Os brasileiros se entopem de Rivotril

Venda de calmante tem alta de 36% em quatro anos no Brasil

Em 4 anos, salto foi de 36%; tranquilizante é o 2º mais vendido entre drogas com receita e só perde para anticoncepcional. Para psiquiatras, há um abuso na indicação do tarja preta clonazepam, que causa dependência e danos na memória.

A venda do ansiolítico clonazepam disparou nos últimos quatro anos no Brasil, fazendo do remédio o segundo mais comercializado- entre as vendas sob prescrição.

Entre 2006 e 2010, o número de caixinhas vendidas saltou de 13,57 milhões para 18,45 milhões, um aumento de 36%. O Rivotril domina esse mercado, respondendo por 77% das vendas em unidades (14 milhões por ano).


O levantamento foi feito pelo IMS Health, instituto que audita a indústria farmacêutica, a pedido da Folha. O tranquilizante só perde hoje para o anticoncepcional Microvlar (em média, 20 milhões de unidades por ano).

________________________________________

▸ Exercícios a realizar
• A. Resuma em duas frases o texto sobre a venda de clonazepam.
• B. De acordo com o texto sobre a venda de clonazepam, que instituto realizou o levantamento?
Os itens não têm papel nenhum nesta parte.

________________________________________

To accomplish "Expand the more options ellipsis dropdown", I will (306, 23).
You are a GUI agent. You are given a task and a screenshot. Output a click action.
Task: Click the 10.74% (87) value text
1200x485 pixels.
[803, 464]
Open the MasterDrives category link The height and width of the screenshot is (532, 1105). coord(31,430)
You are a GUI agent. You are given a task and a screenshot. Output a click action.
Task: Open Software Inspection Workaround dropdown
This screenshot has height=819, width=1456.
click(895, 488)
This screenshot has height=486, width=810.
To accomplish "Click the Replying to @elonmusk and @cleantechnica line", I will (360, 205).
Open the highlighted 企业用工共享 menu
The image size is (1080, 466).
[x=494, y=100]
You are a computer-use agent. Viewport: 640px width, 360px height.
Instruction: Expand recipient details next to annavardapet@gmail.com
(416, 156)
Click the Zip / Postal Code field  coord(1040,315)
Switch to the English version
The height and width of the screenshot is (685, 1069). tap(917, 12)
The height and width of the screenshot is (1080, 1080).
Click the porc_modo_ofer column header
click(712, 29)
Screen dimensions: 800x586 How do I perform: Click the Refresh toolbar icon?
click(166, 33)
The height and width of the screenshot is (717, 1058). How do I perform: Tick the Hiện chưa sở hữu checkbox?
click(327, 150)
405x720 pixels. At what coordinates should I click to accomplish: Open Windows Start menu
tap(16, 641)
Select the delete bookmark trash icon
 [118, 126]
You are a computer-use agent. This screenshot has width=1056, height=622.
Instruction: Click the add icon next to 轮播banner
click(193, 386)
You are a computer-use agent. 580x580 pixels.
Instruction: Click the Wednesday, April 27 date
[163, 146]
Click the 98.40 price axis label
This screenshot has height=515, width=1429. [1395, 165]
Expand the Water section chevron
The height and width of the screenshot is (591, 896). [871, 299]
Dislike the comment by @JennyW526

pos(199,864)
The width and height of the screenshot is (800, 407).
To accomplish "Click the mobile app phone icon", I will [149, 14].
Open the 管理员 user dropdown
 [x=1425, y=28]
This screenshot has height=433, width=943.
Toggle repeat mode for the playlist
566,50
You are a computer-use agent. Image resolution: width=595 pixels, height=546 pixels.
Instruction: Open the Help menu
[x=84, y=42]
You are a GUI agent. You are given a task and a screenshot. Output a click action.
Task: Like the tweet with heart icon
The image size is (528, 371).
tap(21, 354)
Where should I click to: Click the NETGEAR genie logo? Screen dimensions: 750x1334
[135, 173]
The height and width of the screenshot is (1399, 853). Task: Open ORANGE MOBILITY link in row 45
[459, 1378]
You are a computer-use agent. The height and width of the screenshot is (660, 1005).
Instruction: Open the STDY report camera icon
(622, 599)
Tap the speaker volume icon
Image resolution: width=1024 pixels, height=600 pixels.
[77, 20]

________________________________________

▸ Respostas por tarefa
• A. Entre 2006 e 2010, as caixas vendidas do ansiolítico clonazepam no Brasil passaram de 13,57 milhões para 18,45 milhões, uma alta de 36%, e o Rivotril responde por 77% dessas vendas. Segundo levantamento do IMS Health feito a pedido da Folha, o tranquilizante é hoje o segundo remédio mais vendido sob prescrição, atrás apenas do anticoncepcional Microvlar.

• B. O IMS Health, instituto que audita a indústria farmacêutica.